I have been reflecting on the exhibition at Charleston about the Omega Workshops. The traditional view of the Omega Workshops is that it was somewhat amateurish – a group of well-to-do artists experimenting with the decorative arts and interior design in a way that was commercially unsuccessful. But what comes across is that it was a big and ambitious enterprise, occupying Roger Fry in the middle phase of his life and offering a bespoke service across the full range of household goods – carpets, screens, chairs, ceramics. The exhibition makes one adjust one’s view not just of the Omega Workshops, but of the role of Fry in making it happen, even if it ended, as it did, in commercial failure.

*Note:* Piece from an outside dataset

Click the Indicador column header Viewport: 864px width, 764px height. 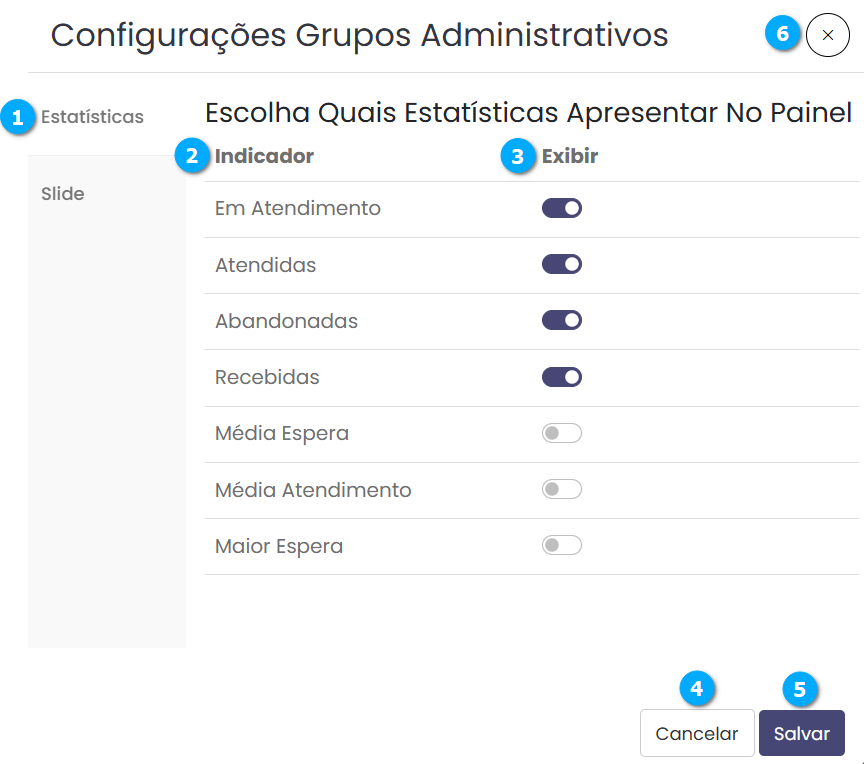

It’s an irony that the then (relatively) young turk Wyndham Lewis pulled out half the most talented members of the group (to form the Rebel Art Centre) partly because he thought Fry had diddled him out of a commission but partly also because he didn’t think this ‘family party of strayed and Dissenting Aesthetes’ were robustly modernist enough; yet he ended up as a pioneering anti-modernist, writing a book called The Demon of Progress in the Arts…
Dear Edward, Thank you for this comment. It was only three months after the Omega Workshop had opened. Bad news for Fry. Charles
Well-to-do, yes. But not amateurish. Roger Fry was a serious artist and writer, and if Duncan Grant was rather less talented, Charleston makes it clear that they were an
interesting and talented group.
Sadly, Roger Fry is always underestimated when he was such a catalyst. Hopefully, that opinion is changing.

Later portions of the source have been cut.